Copy out the records below verbatim, starting at the line that contains "Identify the location of size-label: 22 KD." and ending at the line that contains "In order to click on value-label: 2.7", both included.

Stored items
-- Opening Marker --

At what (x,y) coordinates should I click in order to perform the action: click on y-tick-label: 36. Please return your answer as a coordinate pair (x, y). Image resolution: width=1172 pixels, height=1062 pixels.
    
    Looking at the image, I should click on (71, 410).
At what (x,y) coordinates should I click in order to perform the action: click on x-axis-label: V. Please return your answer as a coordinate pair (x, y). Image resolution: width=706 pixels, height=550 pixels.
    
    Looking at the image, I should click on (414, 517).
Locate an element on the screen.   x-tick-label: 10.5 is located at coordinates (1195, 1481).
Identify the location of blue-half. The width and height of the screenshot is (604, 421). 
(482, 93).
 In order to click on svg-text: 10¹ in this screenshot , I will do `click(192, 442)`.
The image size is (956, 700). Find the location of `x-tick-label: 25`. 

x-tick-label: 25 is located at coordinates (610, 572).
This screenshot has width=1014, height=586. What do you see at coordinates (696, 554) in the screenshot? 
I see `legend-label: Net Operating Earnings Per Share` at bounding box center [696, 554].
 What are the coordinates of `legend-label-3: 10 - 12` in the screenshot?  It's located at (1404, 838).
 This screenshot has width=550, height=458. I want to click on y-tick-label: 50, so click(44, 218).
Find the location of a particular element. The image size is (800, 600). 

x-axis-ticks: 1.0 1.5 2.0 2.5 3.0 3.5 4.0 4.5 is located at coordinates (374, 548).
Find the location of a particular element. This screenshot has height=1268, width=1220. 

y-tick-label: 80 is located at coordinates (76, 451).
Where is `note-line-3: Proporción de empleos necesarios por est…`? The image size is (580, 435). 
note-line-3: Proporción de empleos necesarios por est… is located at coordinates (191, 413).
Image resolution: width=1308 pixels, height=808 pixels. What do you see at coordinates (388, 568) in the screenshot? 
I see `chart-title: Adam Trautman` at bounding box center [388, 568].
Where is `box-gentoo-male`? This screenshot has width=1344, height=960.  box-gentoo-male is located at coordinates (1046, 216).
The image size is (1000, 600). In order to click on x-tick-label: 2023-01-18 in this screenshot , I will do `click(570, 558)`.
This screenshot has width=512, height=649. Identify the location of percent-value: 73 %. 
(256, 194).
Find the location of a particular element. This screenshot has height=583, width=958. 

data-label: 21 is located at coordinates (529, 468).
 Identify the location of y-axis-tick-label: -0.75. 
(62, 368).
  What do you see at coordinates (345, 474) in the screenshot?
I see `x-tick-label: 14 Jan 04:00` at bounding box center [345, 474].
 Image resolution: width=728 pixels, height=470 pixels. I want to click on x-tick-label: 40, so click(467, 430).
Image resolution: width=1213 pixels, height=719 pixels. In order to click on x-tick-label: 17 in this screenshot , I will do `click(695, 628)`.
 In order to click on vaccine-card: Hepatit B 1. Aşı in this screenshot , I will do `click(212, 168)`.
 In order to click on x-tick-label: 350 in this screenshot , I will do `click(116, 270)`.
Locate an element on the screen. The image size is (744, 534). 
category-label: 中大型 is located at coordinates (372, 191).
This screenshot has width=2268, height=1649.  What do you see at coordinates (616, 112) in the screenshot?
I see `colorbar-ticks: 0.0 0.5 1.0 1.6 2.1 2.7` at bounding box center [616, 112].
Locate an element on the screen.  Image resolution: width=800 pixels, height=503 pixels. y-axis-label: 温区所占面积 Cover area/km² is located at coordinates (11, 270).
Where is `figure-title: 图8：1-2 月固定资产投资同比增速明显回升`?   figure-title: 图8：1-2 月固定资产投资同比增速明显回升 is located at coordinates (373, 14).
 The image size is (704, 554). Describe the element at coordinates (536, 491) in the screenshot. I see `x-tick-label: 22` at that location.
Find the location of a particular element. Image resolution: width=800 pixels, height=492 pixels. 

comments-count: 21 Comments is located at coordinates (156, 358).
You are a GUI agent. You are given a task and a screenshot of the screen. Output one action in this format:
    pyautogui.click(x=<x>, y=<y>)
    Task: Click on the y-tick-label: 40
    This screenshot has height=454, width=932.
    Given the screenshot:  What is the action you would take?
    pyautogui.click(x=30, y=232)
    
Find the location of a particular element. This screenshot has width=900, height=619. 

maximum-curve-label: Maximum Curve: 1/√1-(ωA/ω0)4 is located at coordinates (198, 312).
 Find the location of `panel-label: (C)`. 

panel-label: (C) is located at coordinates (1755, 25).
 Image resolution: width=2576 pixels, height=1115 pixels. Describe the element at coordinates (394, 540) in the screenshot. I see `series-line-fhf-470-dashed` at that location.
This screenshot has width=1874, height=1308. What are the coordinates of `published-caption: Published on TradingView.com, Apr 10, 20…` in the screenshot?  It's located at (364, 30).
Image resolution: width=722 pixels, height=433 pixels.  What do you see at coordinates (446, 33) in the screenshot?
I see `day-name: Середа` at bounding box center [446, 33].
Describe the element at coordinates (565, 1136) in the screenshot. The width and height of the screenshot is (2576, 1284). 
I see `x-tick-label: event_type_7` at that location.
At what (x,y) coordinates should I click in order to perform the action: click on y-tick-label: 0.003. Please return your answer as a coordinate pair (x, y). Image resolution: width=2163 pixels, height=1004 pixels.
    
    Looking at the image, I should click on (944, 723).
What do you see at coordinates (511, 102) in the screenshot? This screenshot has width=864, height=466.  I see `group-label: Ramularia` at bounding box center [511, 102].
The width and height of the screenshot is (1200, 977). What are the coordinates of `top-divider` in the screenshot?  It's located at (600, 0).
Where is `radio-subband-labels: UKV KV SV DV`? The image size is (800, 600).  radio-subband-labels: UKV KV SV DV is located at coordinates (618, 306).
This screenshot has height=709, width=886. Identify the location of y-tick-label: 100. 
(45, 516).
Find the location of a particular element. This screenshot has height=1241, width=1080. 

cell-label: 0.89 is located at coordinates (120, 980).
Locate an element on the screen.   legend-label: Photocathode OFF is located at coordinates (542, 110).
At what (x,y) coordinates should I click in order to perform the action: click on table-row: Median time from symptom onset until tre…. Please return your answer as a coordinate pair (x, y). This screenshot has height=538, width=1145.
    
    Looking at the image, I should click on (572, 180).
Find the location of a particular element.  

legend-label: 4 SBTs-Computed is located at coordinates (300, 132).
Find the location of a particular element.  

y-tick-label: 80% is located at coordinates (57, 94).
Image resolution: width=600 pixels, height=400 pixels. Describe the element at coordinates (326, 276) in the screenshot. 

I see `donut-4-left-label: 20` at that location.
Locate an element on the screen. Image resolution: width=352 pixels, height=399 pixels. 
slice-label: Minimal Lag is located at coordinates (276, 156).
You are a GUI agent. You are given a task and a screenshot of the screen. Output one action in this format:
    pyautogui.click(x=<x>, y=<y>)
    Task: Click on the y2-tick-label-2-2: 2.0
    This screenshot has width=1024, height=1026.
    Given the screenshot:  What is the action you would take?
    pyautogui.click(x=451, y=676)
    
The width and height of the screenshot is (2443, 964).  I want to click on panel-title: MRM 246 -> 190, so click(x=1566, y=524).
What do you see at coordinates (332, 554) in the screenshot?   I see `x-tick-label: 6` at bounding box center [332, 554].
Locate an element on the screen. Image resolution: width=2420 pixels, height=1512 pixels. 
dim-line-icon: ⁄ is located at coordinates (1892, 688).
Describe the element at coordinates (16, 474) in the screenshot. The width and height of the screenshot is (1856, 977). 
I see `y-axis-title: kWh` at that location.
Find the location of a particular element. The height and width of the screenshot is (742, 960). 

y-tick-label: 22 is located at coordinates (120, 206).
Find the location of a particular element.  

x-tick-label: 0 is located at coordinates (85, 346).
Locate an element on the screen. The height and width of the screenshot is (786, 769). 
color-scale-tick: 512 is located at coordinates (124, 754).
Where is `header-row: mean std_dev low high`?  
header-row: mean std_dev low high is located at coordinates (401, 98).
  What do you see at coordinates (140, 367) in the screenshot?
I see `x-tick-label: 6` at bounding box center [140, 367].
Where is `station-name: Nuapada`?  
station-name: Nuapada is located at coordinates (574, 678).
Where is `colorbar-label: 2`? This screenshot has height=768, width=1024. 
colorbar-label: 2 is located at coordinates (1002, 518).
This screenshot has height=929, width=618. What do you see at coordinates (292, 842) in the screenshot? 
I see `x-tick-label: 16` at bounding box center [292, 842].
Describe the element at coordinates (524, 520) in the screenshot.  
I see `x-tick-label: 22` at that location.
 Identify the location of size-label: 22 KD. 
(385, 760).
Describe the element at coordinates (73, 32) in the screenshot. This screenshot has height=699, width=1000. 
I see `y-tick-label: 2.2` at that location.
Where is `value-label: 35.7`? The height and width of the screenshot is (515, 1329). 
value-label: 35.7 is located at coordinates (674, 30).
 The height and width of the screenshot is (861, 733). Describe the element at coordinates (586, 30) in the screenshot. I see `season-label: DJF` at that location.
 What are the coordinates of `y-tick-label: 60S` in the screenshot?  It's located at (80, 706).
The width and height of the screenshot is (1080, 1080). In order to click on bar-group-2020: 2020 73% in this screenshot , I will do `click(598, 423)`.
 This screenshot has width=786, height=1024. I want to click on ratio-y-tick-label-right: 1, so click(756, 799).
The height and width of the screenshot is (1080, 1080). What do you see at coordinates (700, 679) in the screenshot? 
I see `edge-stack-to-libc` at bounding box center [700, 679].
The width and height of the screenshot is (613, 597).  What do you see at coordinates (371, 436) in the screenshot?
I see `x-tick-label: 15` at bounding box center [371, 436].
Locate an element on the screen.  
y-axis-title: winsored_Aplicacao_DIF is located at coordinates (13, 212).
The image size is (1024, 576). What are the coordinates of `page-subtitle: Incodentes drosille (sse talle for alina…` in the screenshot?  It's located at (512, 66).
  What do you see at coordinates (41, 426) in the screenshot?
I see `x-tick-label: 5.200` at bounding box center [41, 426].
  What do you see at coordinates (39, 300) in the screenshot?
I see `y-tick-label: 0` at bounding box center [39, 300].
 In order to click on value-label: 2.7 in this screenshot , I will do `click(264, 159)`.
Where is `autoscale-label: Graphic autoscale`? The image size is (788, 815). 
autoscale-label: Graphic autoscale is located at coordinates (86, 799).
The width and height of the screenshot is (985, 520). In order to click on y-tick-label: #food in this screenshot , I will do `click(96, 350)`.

-- Closing Marker --

◆ **Your response**:
 Identify the location of size-label: 22 KD. 
(385, 760).
Describe the element at coordinates (73, 32) in the screenshot. This screenshot has height=699, width=1000. 
I see `y-tick-label: 2.2` at that location.
Where is `value-label: 35.7`? The height and width of the screenshot is (515, 1329). 
value-label: 35.7 is located at coordinates (674, 30).
 The height and width of the screenshot is (861, 733). Describe the element at coordinates (586, 30) in the screenshot. I see `season-label: DJF` at that location.
 What are the coordinates of `y-tick-label: 60S` in the screenshot?  It's located at (80, 706).
The width and height of the screenshot is (1080, 1080). In order to click on bar-group-2020: 2020 73% in this screenshot , I will do `click(598, 423)`.
 This screenshot has width=786, height=1024. I want to click on ratio-y-tick-label-right: 1, so click(756, 799).
The height and width of the screenshot is (1080, 1080). What do you see at coordinates (700, 679) in the screenshot? 
I see `edge-stack-to-libc` at bounding box center [700, 679].
The width and height of the screenshot is (613, 597).  What do you see at coordinates (371, 436) in the screenshot?
I see `x-tick-label: 15` at bounding box center [371, 436].
Locate an element on the screen.  
y-axis-title: winsored_Aplicacao_DIF is located at coordinates (13, 212).
The image size is (1024, 576). What are the coordinates of `page-subtitle: Incodentes drosille (sse talle for alina…` in the screenshot?  It's located at (512, 66).
  What do you see at coordinates (41, 426) in the screenshot?
I see `x-tick-label: 5.200` at bounding box center [41, 426].
  What do you see at coordinates (39, 300) in the screenshot?
I see `y-tick-label: 0` at bounding box center [39, 300].
 In order to click on value-label: 2.7 in this screenshot , I will do `click(264, 159)`.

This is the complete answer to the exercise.